These new features in US-SOMO are available from the January 2018 release.
US-SOMO also includes a fully functional Small-Angle X-ray or Neutron Scattering (SAXS/SANS) simulator module,
which works on either the original atomic structure, or on a bead model, and has enhanced experimental data processing
capabilities. In the modeling area, several methods are offered for the computation of SAXS and SANS I(q) vs. q
curves. Some of these methods require explicit hydration of the PDB structure(s), which should be presently externally provided.
The pairwise-distance distribution function P(r) vs. r computation is fully operational for both SAXS and SANS,
and includes a graphical mapping utility to visualize which residues in a structure are contributing to specified distance ranges.
In the experimental data processing area, a novel HPLC-SAXS data
processing utility has been implemented, which starts with the transformation of a time series of I(q) vs.
q frames into a series of time chromatograms I(t) vs. t for each q value. A check of the baselines,
potentially revealing capillary fouling due to the accumulation of material on its walls, can then be performed, and corrections
applied. In case of overlapping or not baseline-resolved peaks, Single Value Decomposition (SVD) can be applied on the original
or baseline-corrected data, the latter after automatic back-generation of the I(q) vs. q frames, to identify how
many components are present in the data.
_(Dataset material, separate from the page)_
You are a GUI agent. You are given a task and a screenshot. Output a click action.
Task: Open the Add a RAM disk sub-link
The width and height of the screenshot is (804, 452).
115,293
Global Gaussian analysis/decomposition can then be performed on the I(t) vs.
t for each q value dataset, followed by back-generation of the I(q) vs. q frames for each Gaussian
peak. Several improvements are present in this area from the June 2015 release,
like an integral baseline evaluation/subtraction procedure, with immediate testing of the results in the I(q) vs. q
space, the possibility of peak decomposition using non-symmetrical Gaussian functions, an improved treatment of concentration
detector data, and a tool to evaluate the data-associated errors, when necessary, from the baseline fluctuations.
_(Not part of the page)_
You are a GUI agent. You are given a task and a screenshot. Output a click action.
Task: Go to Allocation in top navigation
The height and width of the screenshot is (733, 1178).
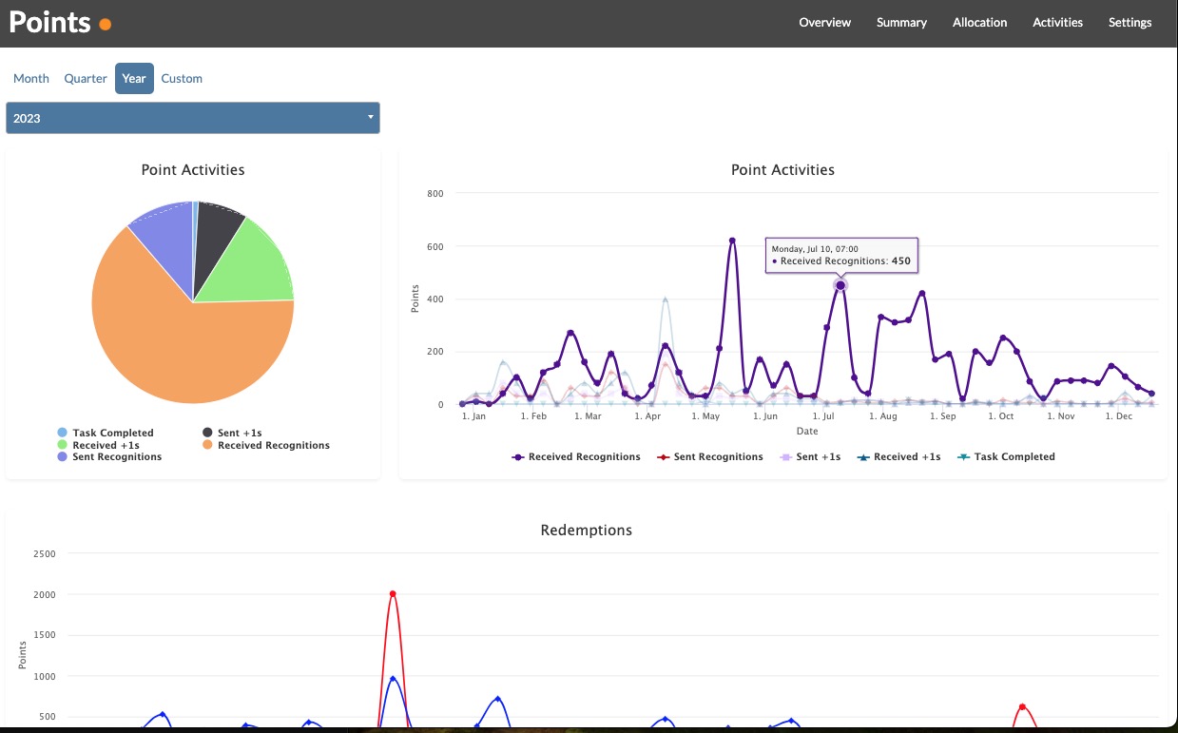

The Guinier analysis of experimental I(q) vs. q curves offers the determination of the overall z-average square radius of gyration <Rg2>z and of the w-average molecular weight <M>w from global Guinier, of the z-average square cross-section radius of gyration <Rc2>z and of the w/z-average mass per unit length <M/L>w for rod-like macromolecules, and of the z-average square transverse radius of gyration <Rt2>z and of the w/z-average mass per unit area <M/A>w for disk-like marcomolecules.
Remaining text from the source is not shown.